The chaos on campus has prompted at least two other cases against the university’s leaders. A student at the School of Social Work, Mackenzie Forrest, who is an Orthodox Jew and Sabbath observer, claims in a suit filed in February that the campus turned “virulently hostile” after October 7 and that she “was forced out of a specialized academic program simply because she is Jewish.”

That case, Forrest v. Trustees of Columbia University, and another filed in February, Students Against Antisemitism, Inc. v. Trustees of Columbia University, say the university is failing to meet its obligations under the Civil Rights Act. They are seeking to require Columbia to change its policies and to compel the university to pay compensation to the students.

“The university’s behavior has been absolutely shameful in not reigning in this horrendous discriminatory and harassing behavior by protestors,” the attorney who represents the plaintiffs in the Students Against Antisemitism case, Marc Kasowitz, tells the Sun. 

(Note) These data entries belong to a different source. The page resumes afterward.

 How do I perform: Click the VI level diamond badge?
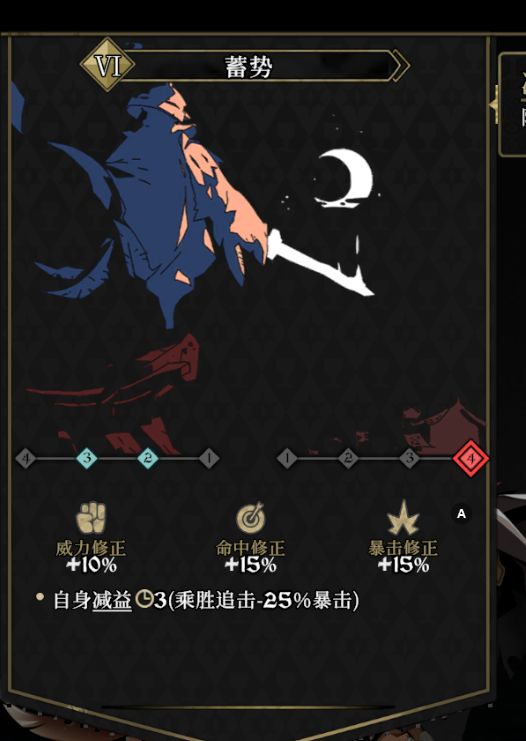(108, 65)
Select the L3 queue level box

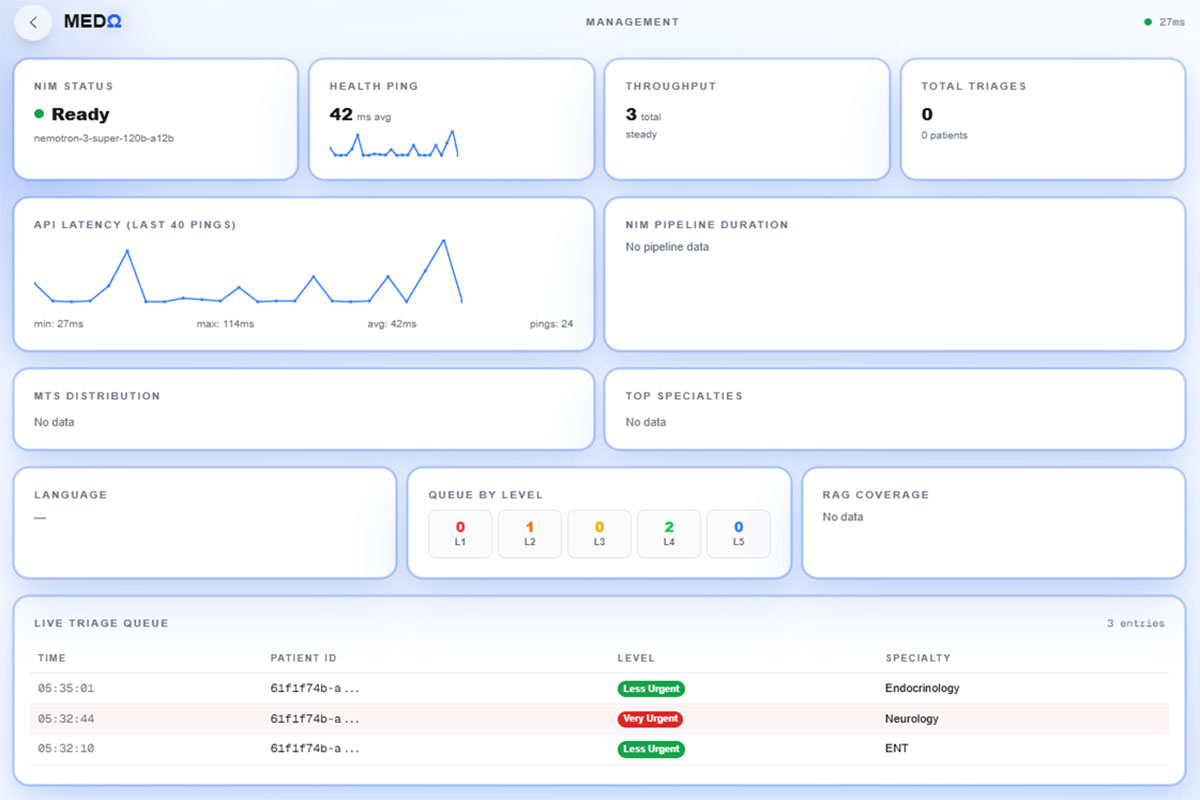pyautogui.click(x=599, y=534)
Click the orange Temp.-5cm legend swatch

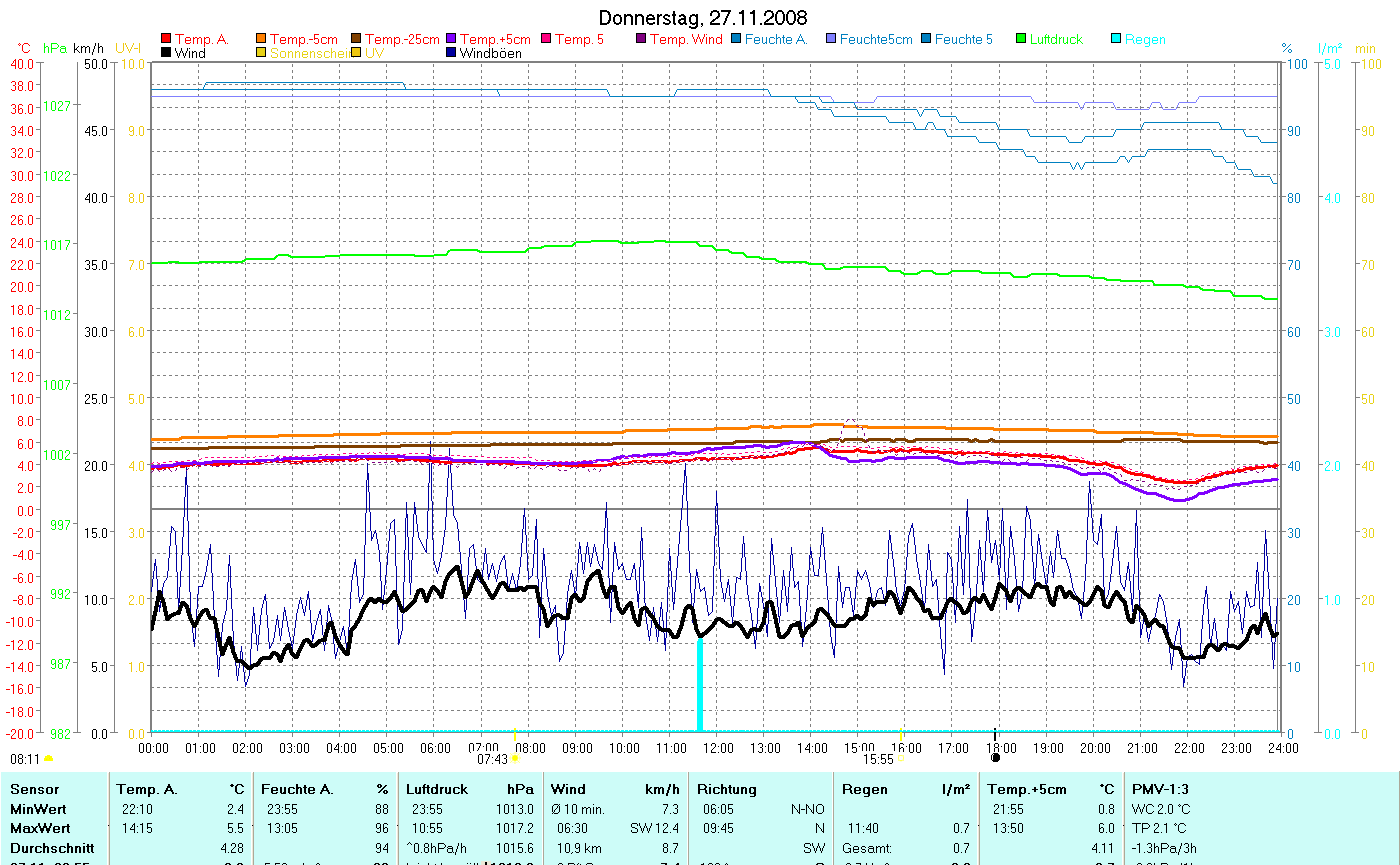tap(262, 40)
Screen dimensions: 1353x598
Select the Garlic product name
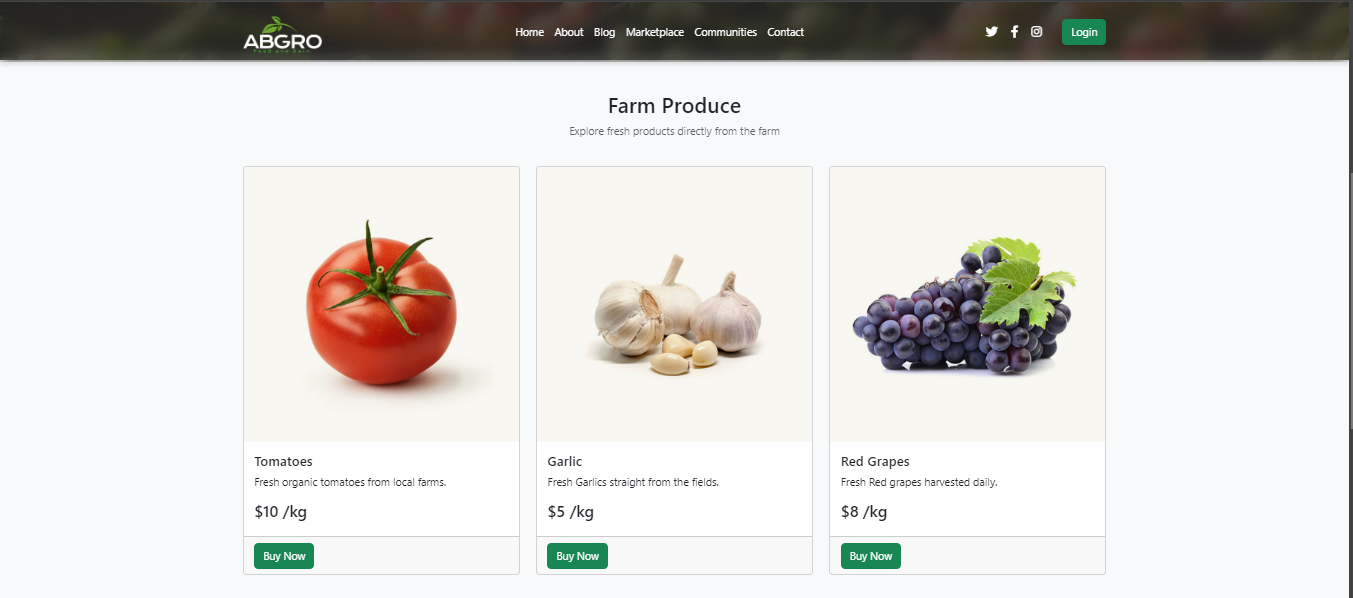[564, 462]
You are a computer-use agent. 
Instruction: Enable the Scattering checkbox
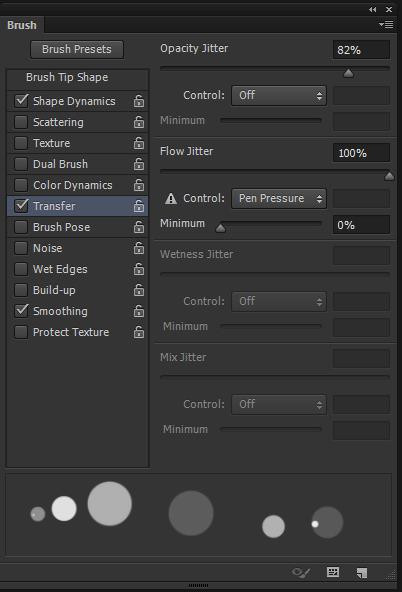tap(21, 122)
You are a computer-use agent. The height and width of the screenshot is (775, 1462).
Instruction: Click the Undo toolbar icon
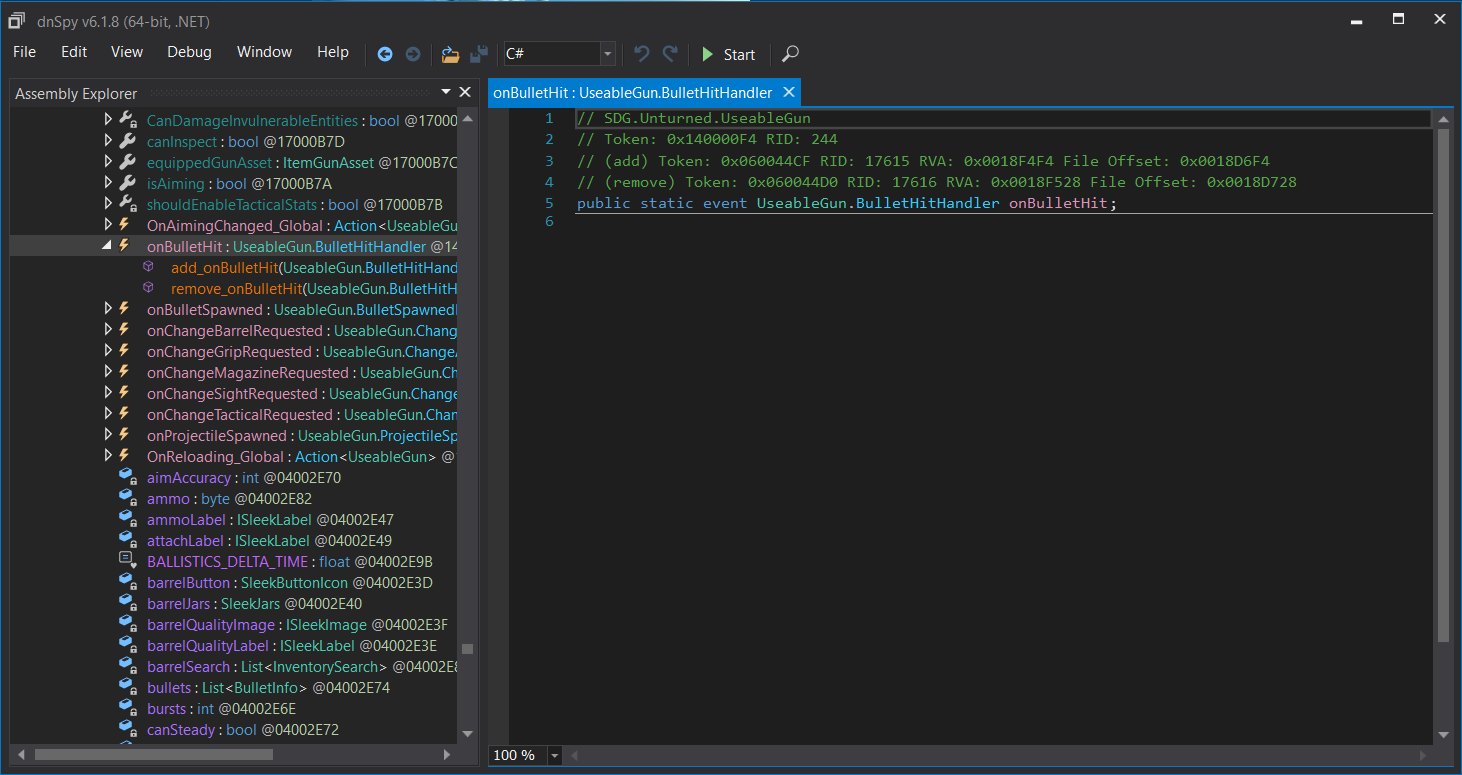point(642,54)
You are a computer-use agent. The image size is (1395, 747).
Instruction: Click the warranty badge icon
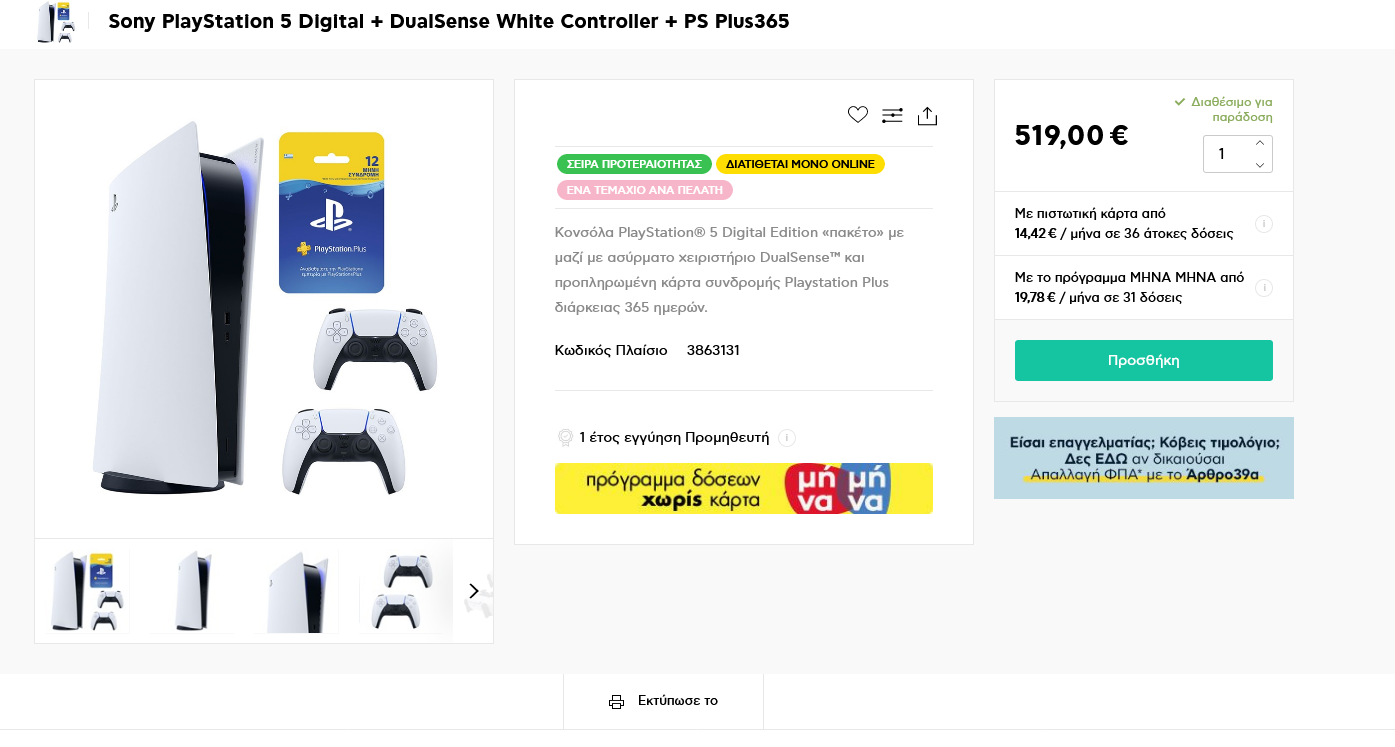(x=565, y=438)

“We’re seeking court orders that require the university to protect their Jewish students the same way they protect other groups of students, consistent with the university’s own code of conduct,” Mr. Kasowitz says. 

“The result of that will be to provide an environment, an educational social environment for Jews where they can participate freely without fear of intimidation or harassment and enjoy the kind of college experience that every other student gets to enjoy. We’re asking for nothing more than that.”

Two attorneys representing Columbia in the Students Against Antisemitism case did not respond to the Sun’s requests for comment.  Columbia, in any event, has asked twice to combine the separate cases into one court matter.

Attorney Roberta Kaplan, on behalf of the Columbia trustees in February, said that allowing the Forrest and Students Against Antisemitism cases to proceed separately “would almost certainly result in a substantial duplication of effort and expense for the Court, the parties, and any witnesses, and would likewise raise a serious risk of subjecting Columbia to conflicting orders.”

The court denied that request in February. Mr. Kasowitz asked the court this week to deny a similar request, arguing that his case is based on alleged civil rights violations. The C.S. case, he argued in a letter to the court, is “a putative class action asserting a breach of contract claim on behalf of a purported class consisting of ‘all students.’”

As for the C.S. case, if the court grants the plaintiff’s requests after the Tuesday hearing, it would then consider whether to require the university to fulfill the demands laid out in the lawsuit, like providing security escorts for Jewish students to get to class safely. 

“If there are students who’ve been forced to get a hotel room for the last number of months or last few weeks or something,” Mr. Kasowitz says, “that’s a cost that is directly attributable to what the university has done in breaching its obligations to these Jewish students.”